Description of the task: The answer should contain all of the data, retyped without any alteration.
----- Information shown
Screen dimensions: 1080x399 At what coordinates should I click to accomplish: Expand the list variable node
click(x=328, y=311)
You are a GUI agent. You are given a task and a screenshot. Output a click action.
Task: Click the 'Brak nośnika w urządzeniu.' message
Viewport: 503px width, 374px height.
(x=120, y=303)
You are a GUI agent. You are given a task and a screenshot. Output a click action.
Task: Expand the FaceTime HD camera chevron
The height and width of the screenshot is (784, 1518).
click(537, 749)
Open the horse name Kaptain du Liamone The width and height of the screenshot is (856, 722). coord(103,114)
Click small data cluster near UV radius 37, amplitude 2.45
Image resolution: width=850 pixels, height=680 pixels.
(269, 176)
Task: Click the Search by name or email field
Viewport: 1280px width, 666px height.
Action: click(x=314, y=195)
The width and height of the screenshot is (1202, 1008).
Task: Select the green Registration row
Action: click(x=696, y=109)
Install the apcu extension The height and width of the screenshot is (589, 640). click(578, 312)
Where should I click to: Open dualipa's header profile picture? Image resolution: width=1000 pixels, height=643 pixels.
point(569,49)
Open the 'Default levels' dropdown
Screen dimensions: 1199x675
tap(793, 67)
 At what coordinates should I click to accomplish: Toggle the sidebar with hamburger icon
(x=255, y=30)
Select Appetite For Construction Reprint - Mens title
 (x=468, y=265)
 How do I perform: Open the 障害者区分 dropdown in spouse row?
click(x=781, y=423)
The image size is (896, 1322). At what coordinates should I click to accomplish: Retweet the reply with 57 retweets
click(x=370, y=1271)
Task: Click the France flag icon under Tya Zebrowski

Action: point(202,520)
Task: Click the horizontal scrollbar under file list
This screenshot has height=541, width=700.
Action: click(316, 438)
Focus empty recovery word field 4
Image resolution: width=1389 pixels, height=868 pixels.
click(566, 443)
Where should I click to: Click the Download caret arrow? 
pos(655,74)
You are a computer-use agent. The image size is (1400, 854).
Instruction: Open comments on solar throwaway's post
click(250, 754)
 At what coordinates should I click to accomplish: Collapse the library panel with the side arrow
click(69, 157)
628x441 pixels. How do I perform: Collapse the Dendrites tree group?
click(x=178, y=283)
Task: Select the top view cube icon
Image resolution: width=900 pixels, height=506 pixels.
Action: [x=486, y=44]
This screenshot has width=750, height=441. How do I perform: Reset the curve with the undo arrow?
----------
Response to the exercise:
Screen dimensions: 1080x399 At what coordinates should I click to accomplish: Expand the list variable node
click(x=328, y=311)
You are a GUI agent. You are given a task and a screenshot. Output a click action.
Task: Click the 'Brak nośnika w urządzeniu.' message
Viewport: 503px width, 374px height.
(x=120, y=303)
You are a GUI agent. You are given a task and a screenshot. Output a click action.
Task: Expand the FaceTime HD camera chevron
The height and width of the screenshot is (784, 1518).
click(537, 749)
Open the horse name Kaptain du Liamone The width and height of the screenshot is (856, 722). coord(103,114)
Click small data cluster near UV radius 37, amplitude 2.45
Image resolution: width=850 pixels, height=680 pixels.
(269, 176)
Task: Click the Search by name or email field
Viewport: 1280px width, 666px height.
Action: click(x=314, y=195)
The width and height of the screenshot is (1202, 1008).
Task: Select the green Registration row
Action: click(x=696, y=109)
Install the apcu extension The height and width of the screenshot is (589, 640). click(578, 312)
Where should I click to: Open dualipa's header profile picture? Image resolution: width=1000 pixels, height=643 pixels.
point(569,49)
Open the 'Default levels' dropdown
Screen dimensions: 1199x675
tap(793, 67)
 At what coordinates should I click to accomplish: Toggle the sidebar with hamburger icon
(x=255, y=30)
Select Appetite For Construction Reprint - Mens title
 (x=468, y=265)
 How do I perform: Open the 障害者区分 dropdown in spouse row?
click(x=781, y=423)
The image size is (896, 1322). At what coordinates should I click to accomplish: Retweet the reply with 57 retweets
click(x=370, y=1271)
Task: Click the France flag icon under Tya Zebrowski

Action: point(202,520)
Task: Click the horizontal scrollbar under file list
This screenshot has height=541, width=700.
Action: click(316, 438)
Focus empty recovery word field 4
Image resolution: width=1389 pixels, height=868 pixels.
click(566, 443)
Where should I click to: Click the Download caret arrow? 
pos(655,74)
You are a computer-use agent. The image size is (1400, 854).
Instruction: Open comments on solar throwaway's post
click(250, 754)
 At what coordinates should I click to accomplish: Collapse the library panel with the side arrow
click(69, 157)
628x441 pixels. How do I perform: Collapse the Dendrites tree group?
click(x=178, y=283)
Task: Select the top view cube icon
Image resolution: width=900 pixels, height=506 pixels.
Action: [x=486, y=44]
This screenshot has width=750, height=441. How do I perform: Reset the curve with the undo arrow?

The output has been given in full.